Reputation: 189

Extracting information from unconventional text files? (Python)

I am trying to extract some information from a set of files sent to me by a collaborator. Each file contains some python code which names a sequence of lists. They look something like this:

#PHASE = 0
x = np.array(1,2,...)
y = np.array(3,4,...)
z = np.array(5,6,...)

#PHASE = 30
x = np.array(1,4,...)
y = np.array(2,5,...)
z = np.array(3,6,...)

#PHASE = 40
...

And so on. There are 12 files in total, each with 7 phase sets. My goal is to convert each phase into it's own file which can then be read by ascii.read() as a Table object for manipulation in a different section of code.

My current method is extremely inefficient, both in terms of resources and time/energy required to assemble. It goes something like this: Start with a function

def makeTable(a,b,c):
   output = Table()
   output['x'] = a
   output['y'] = b
   output['z'] = c
   return output

Then for each phase, I have manually copy-pasted the relevant part of the text file into a cell and appended a line of code

fileName_phase = makeTable(a,b,c)

Repeat ad nauseam.
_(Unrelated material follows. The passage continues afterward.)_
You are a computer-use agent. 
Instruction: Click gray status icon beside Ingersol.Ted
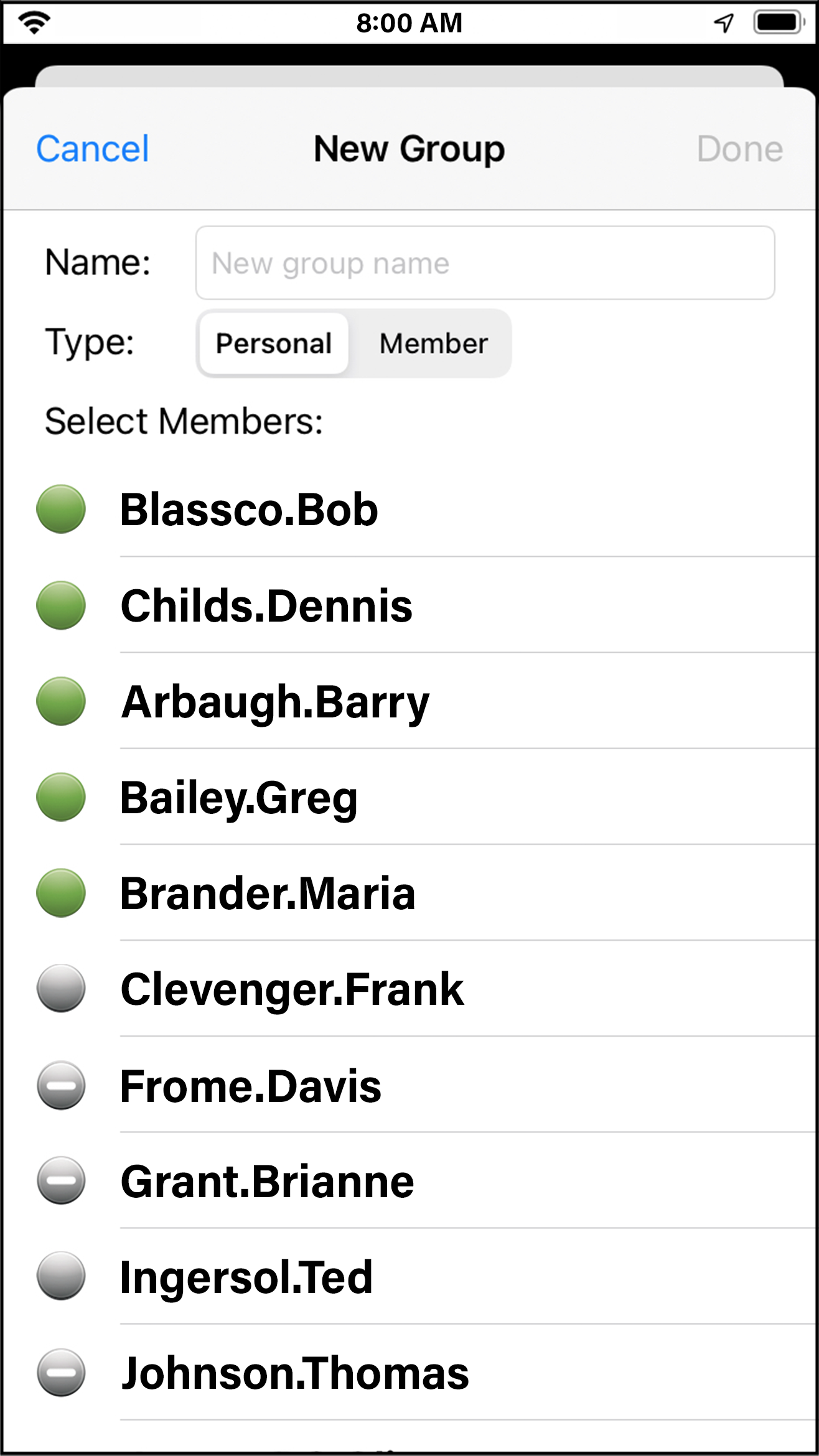(x=61, y=1276)
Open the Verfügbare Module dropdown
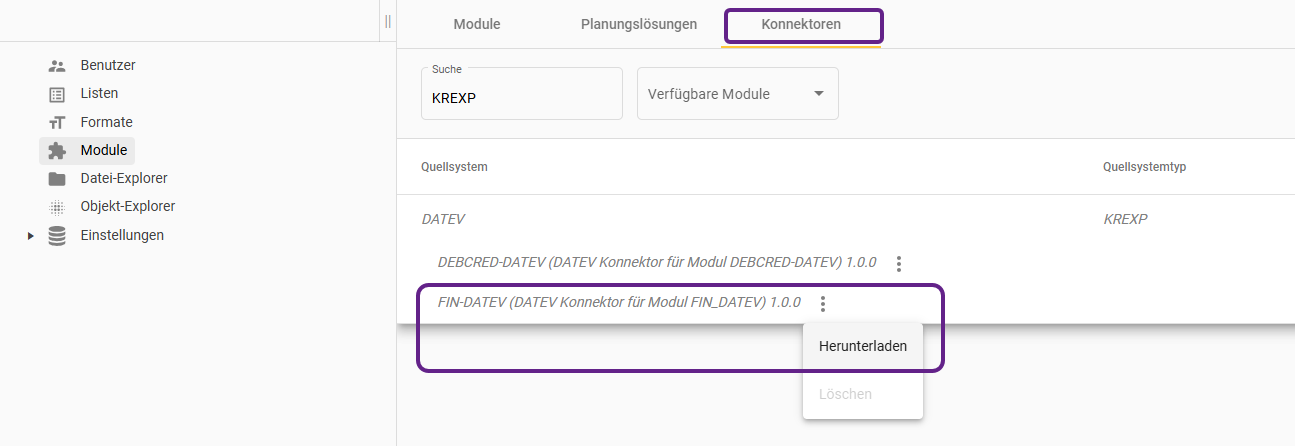This screenshot has width=1295, height=446. point(737,94)
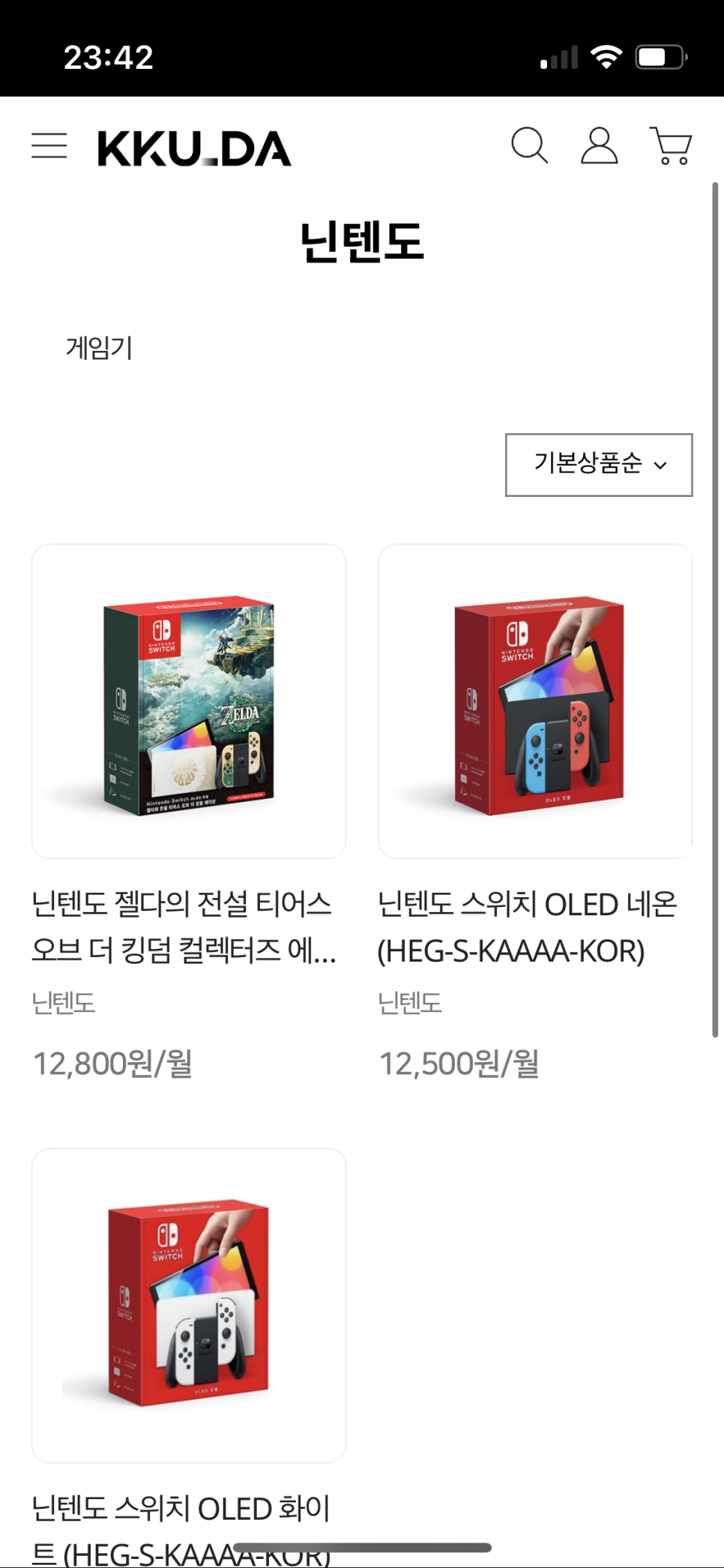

It would take 84 iterations of this to process all the data, and naturally each would need some minor adjustments to match the specific fileName and phase.

Finally, at the end of my code, I have a few lines of code set up to ascii.write each of the tables into .dat files for later manipulation.

This entire method is extremely exhausting to set up. If it's the only way to handle the data, I'll do it. I'm hoping I can find a quicker way to set it up, however. Is there one you can suggest?

Upvotes: 1

Answers (3)

Julien

Reputation: 15226

To avoid the safety issue of using exec as suggested by @Ajay Brahmakshatriya, but keeping his first processing step, you can create your own minimal 'phase parser', something like:

VARS = 'xyz'
def makeTable(phase):
    assert len(phase) >= 3
    output = Table()
    for i in range(3):
        line = [s.strip() for s in phase[i].split('=')]
        assert len(line) == 2
        var, arr = line
        assert var == VARS[i]
        assert arr[:10]=='np.array([' and arr[-2:]=='])'
        output[var] = np.fromstring(arr[10:-2], sep=',')
    return output

and then call

table = makeTable(phase)

instead of

exec(phase)
table = makeTable(x, y, z)

You could also skip all these assert statements without compromising safety, if the file is corrupted or not formatted as expected the error that will be thrown might just be harder to understand...

Upvotes: 1

Ajay Brahmakshatriya

Reputation: 9213

I will suggest a way which will be scorned by many but will get your work done.

So apologies to every one.

The prerequisites for this method is that you absolutely trust the correctness of the input files. Which I guess you do. (After all he is your collaborator).

So the key point here is that the text in the file is code which means it can be executed.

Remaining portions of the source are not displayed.